Yo luchaba por mantener mi cara de póquer, cosa que empezaba a ser difícil.
—Alguien lo hizo, ¿sabes? Alguien limpió el lugar con mucho esmero. Por ejemplo, esa ventana que estabas mirando hace un momento.
—¿Cuál?
—Esa ventana de ahí arriba. —Arruti señaló la ventana—. Era la única que no tenía ni una mota de polvo de todo el edificio. Estaba como los chorros del oro. ¿No te parece curioso?
—No estaba mirando ninguna ventana. —Mi voz sonó bastante ronca.
—Vale… Solo piénsalo. Lo único verdaderamente grave que ha ocurrido aquí es que alguien mató a Félix. Y yo estoy casi segura de que no fuiste tú. Pero quizá actuaste mal… Te pusiste nervioso… Un juez sería comprensivo con algo así.

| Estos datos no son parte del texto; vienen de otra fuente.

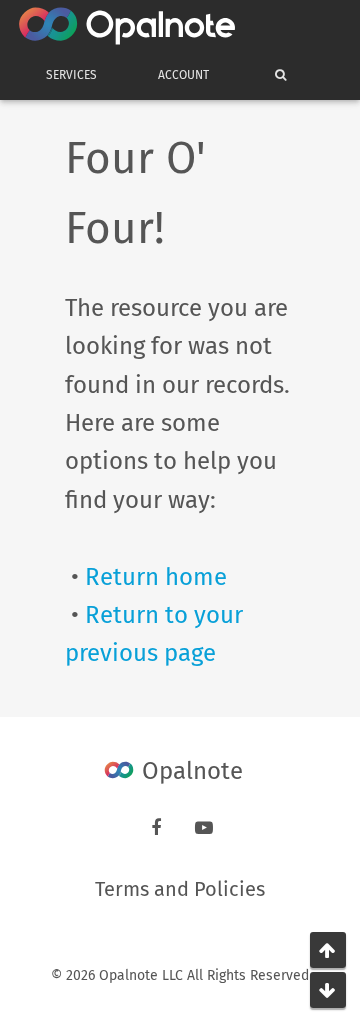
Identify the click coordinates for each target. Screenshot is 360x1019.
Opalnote (189, 771)
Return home (156, 577)
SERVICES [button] (71, 75)
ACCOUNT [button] (183, 75)
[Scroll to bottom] (328, 990)
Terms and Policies (180, 889)
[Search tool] (276, 75)
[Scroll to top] (328, 950)
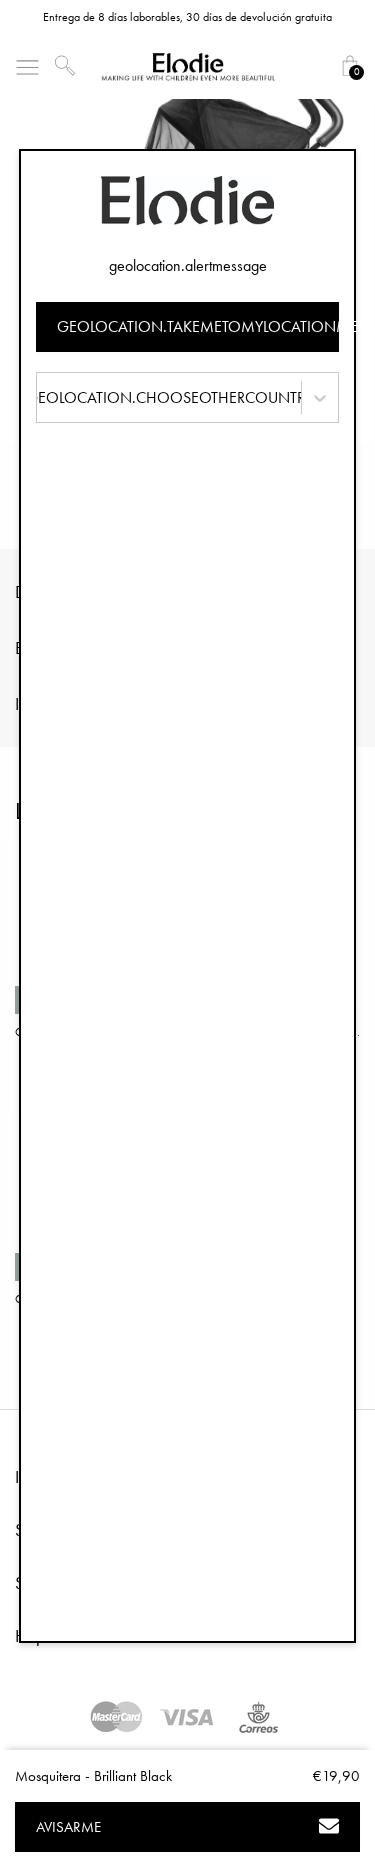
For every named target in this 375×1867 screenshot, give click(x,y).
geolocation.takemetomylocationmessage (198, 326)
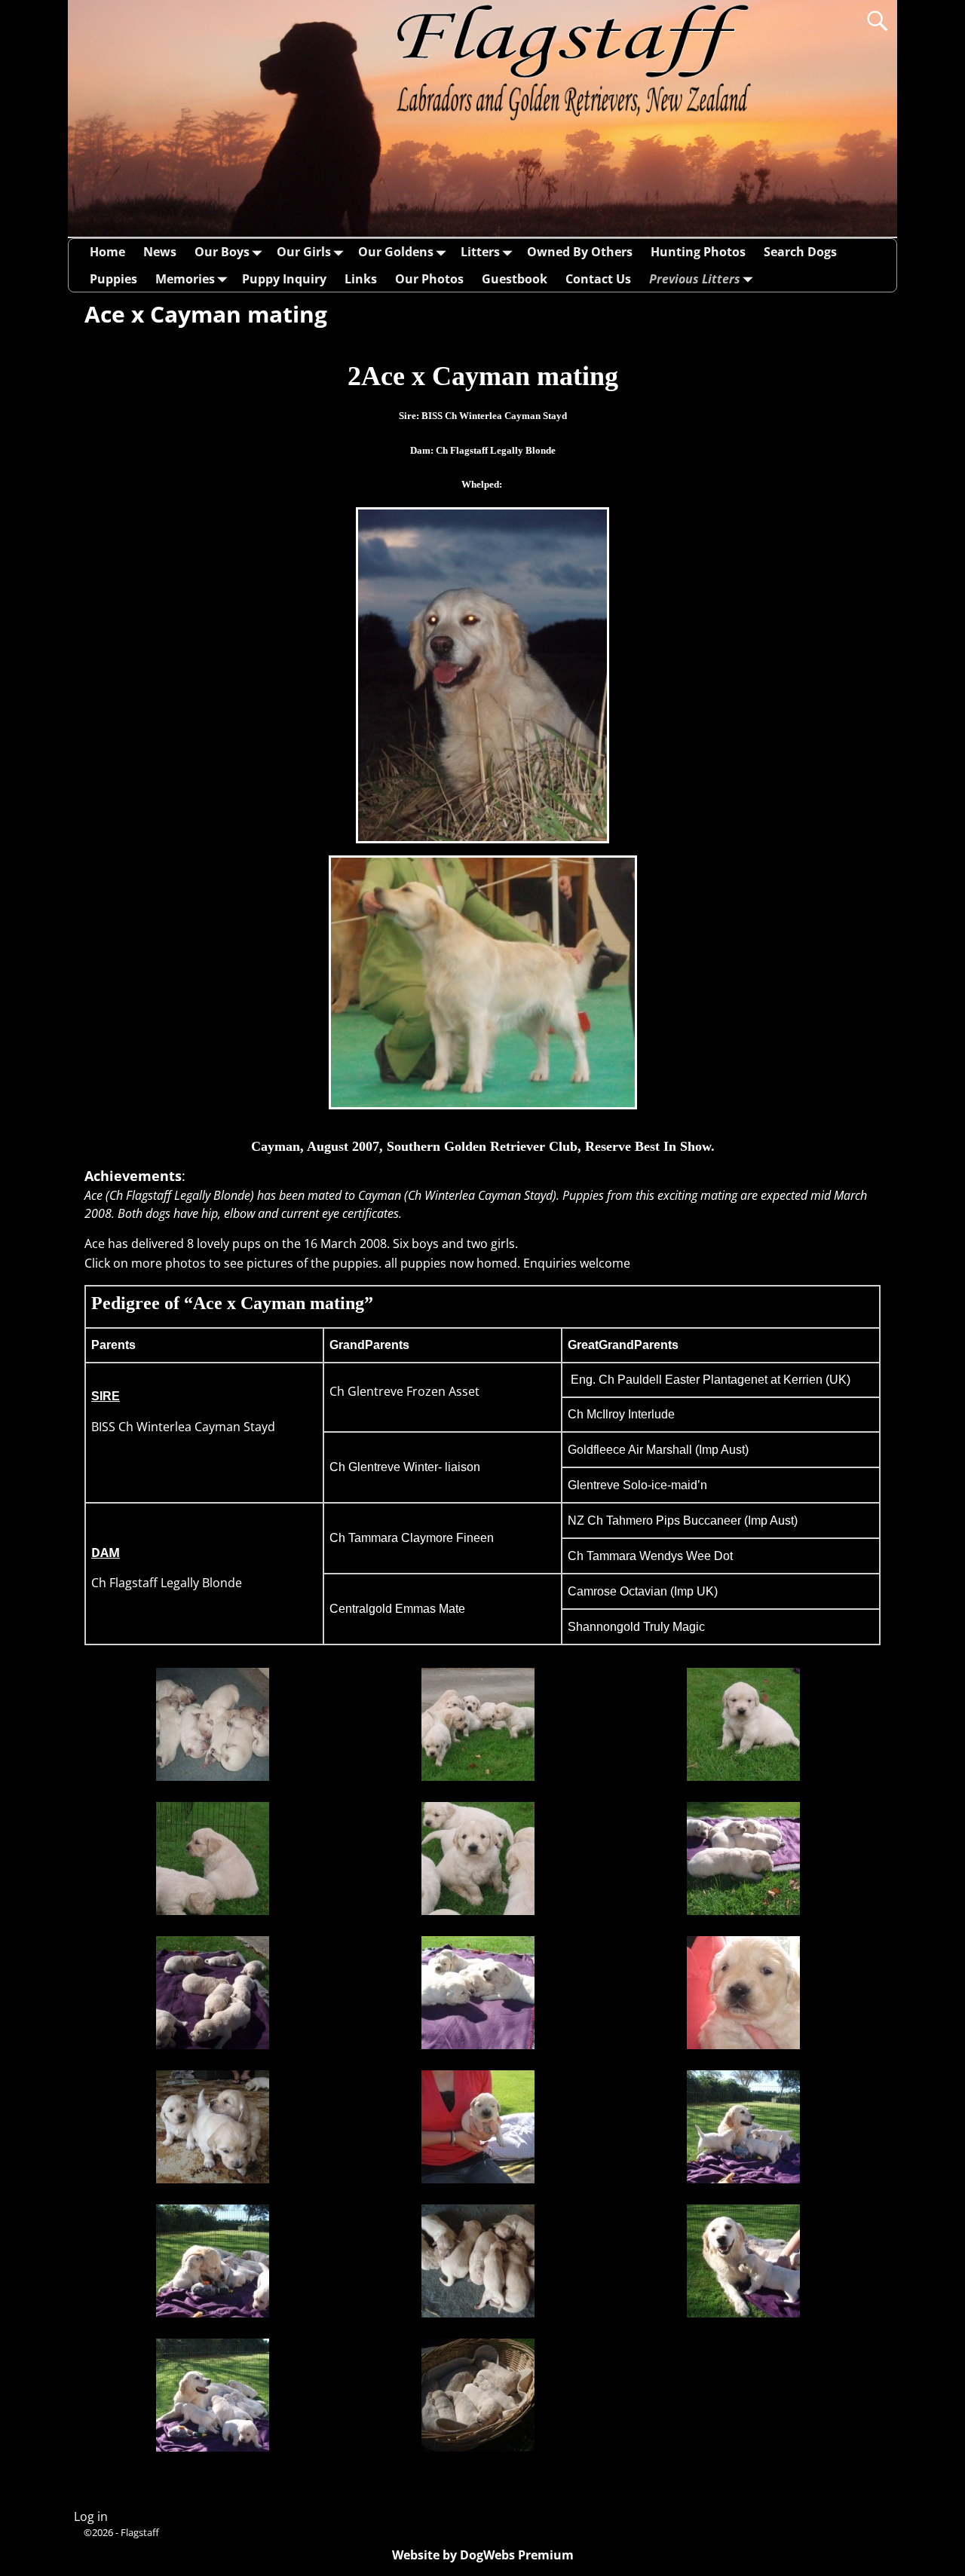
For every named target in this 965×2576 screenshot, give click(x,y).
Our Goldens (395, 251)
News (159, 251)
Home (107, 251)
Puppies (113, 279)
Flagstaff (140, 2532)
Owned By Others (580, 251)
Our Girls (304, 251)
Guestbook (514, 279)
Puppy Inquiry (284, 279)
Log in (91, 2516)
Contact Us (598, 279)
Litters (480, 251)
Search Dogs (800, 251)
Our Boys (222, 251)
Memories (185, 279)
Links (361, 279)
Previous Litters (694, 279)
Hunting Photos (698, 251)
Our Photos (429, 279)
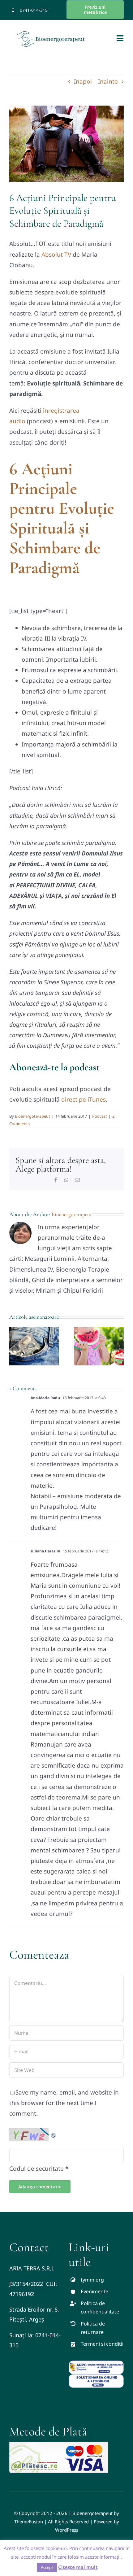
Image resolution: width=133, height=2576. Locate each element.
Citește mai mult (78, 2567)
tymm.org (92, 2279)
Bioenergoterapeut (32, 1116)
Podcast (99, 1116)
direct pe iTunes (83, 1099)
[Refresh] (53, 2133)
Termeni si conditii (102, 2343)
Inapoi (83, 81)
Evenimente (94, 2291)
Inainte (108, 81)
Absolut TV (56, 254)
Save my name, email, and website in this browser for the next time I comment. (64, 2102)
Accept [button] (47, 2567)
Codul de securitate (36, 2169)
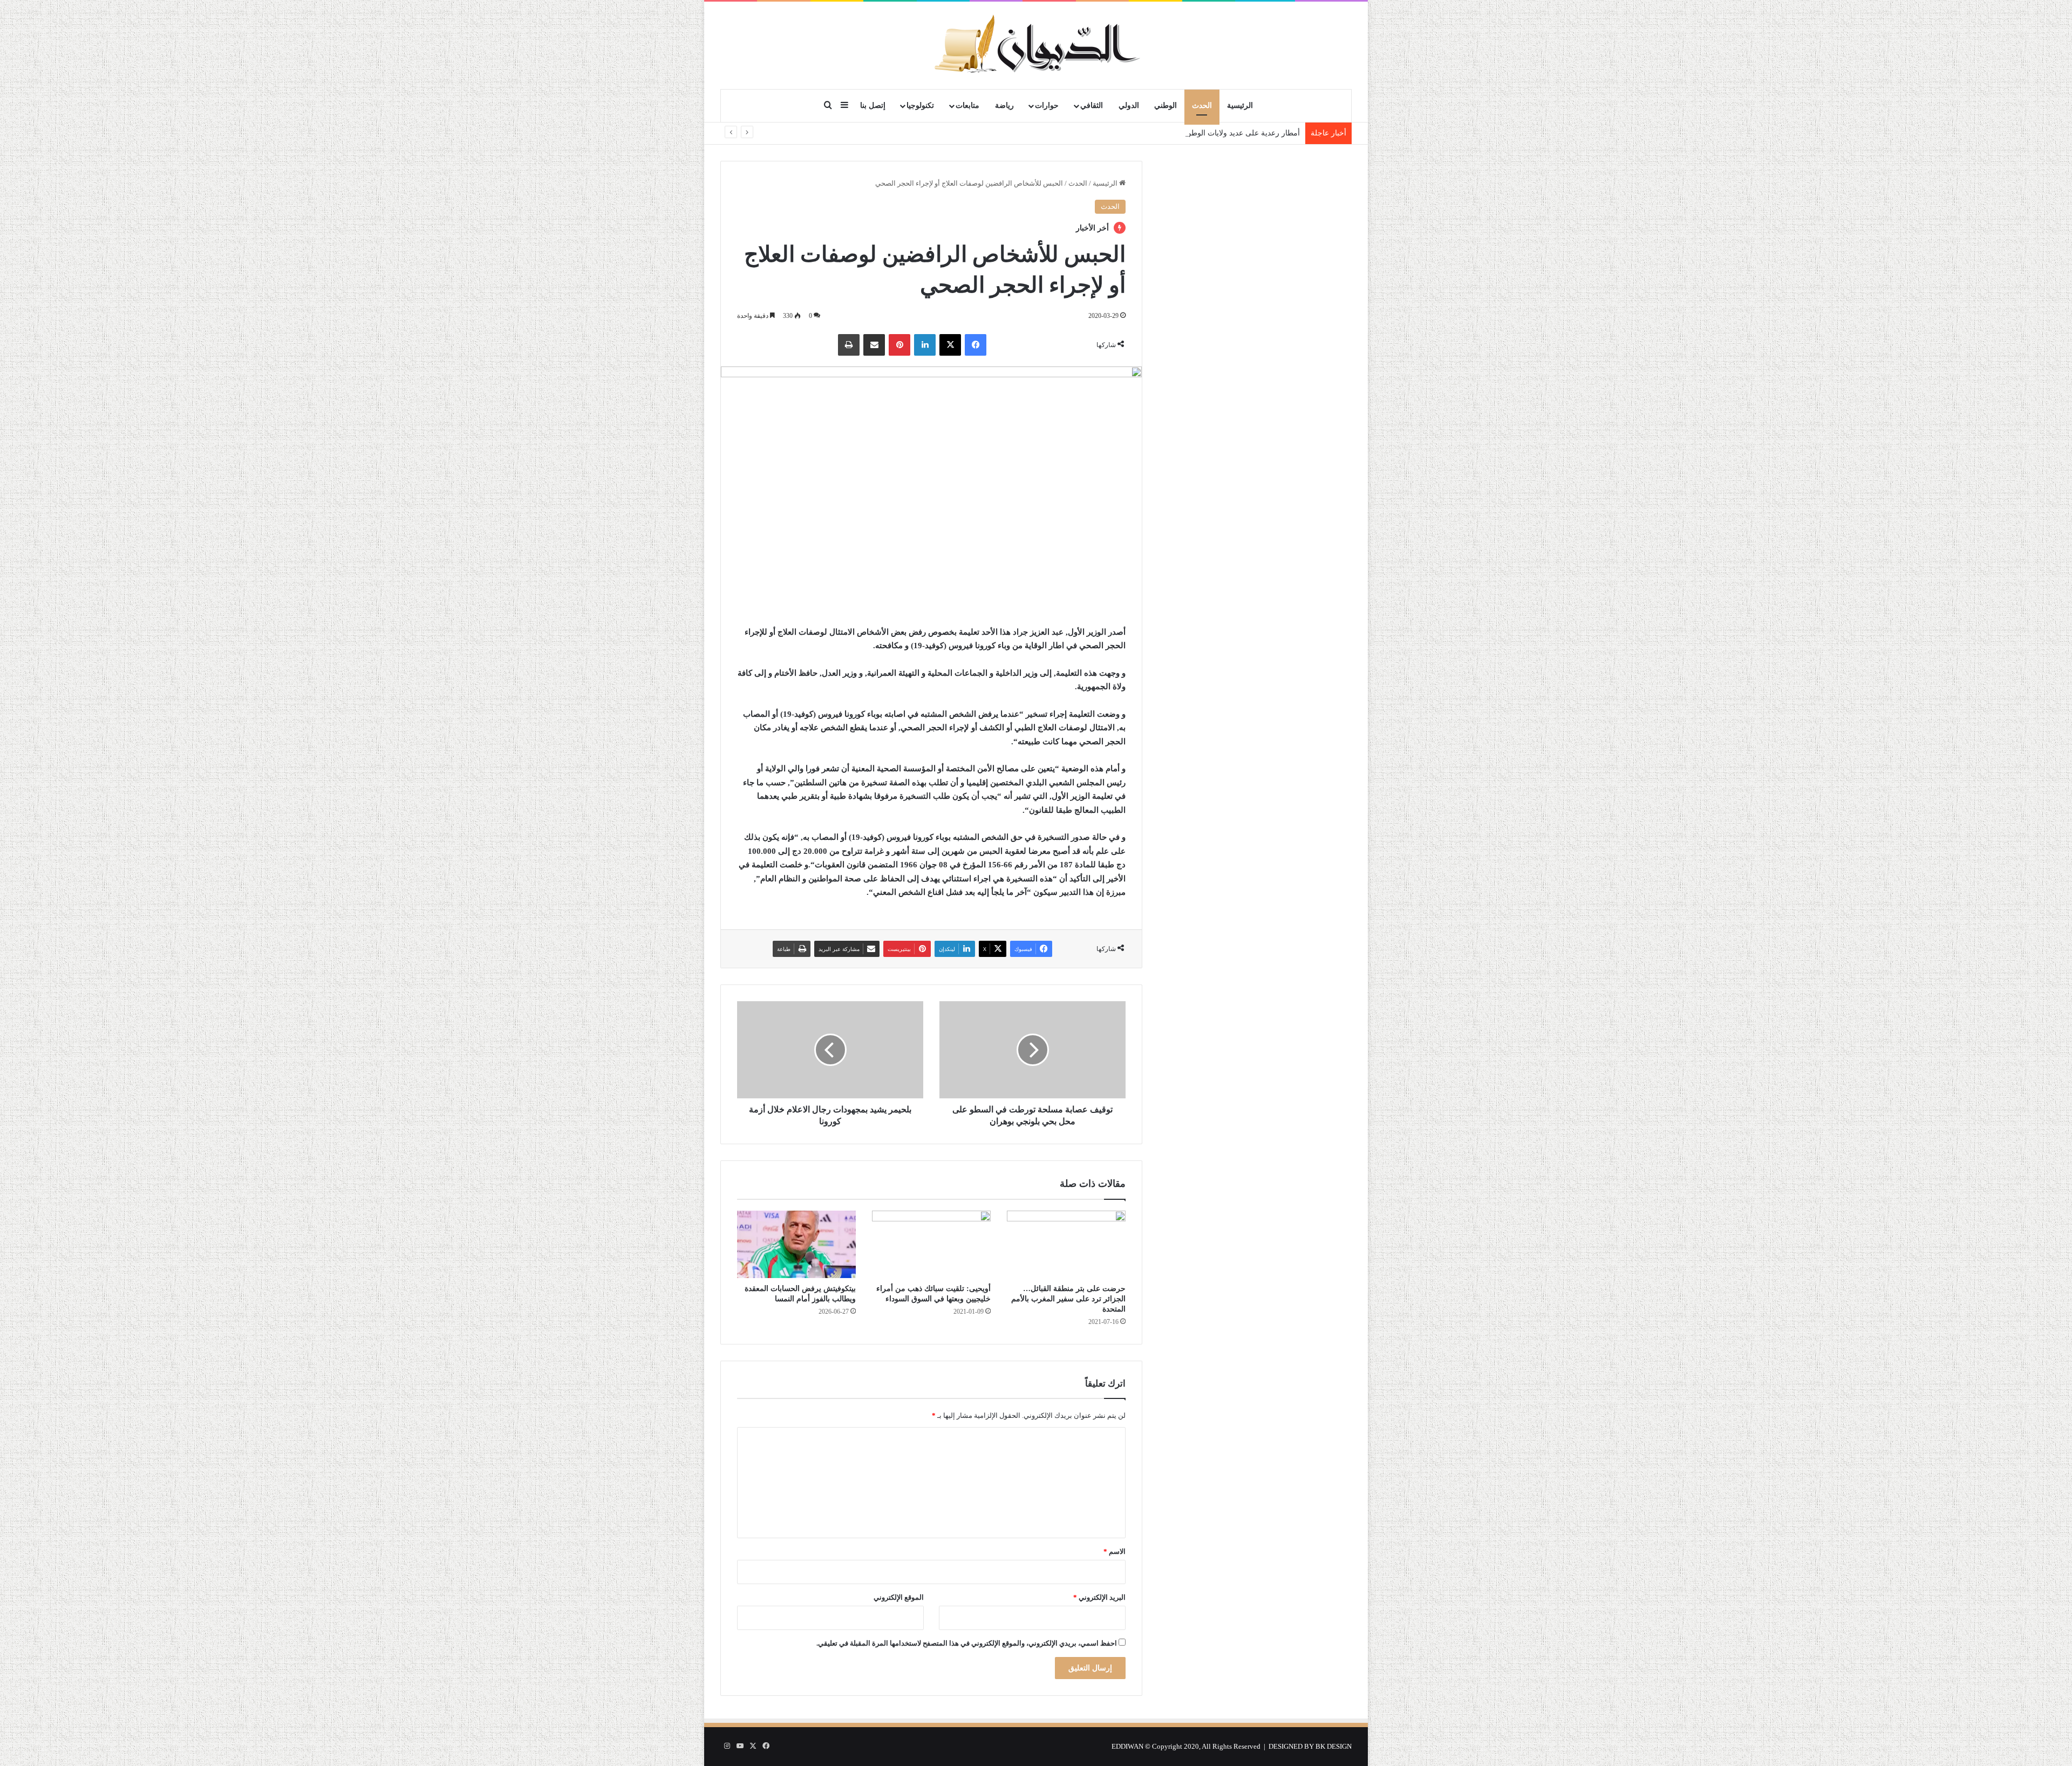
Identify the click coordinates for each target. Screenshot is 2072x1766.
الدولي (1129, 105)
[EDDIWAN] (1036, 45)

Arruti me miró con esos profundos ojos claros. Tenía ganas de decirle que era la tía más lista con la que jamás me había cruzado. Que había dado en el clavo con todo…
—Bueno, ¿qué me dices?
Respiré hondo, miré a mi alrededor, terminé mirando el rostro de la joven policía, que me sonreía con el convencimiento de que por fin atendería a razones.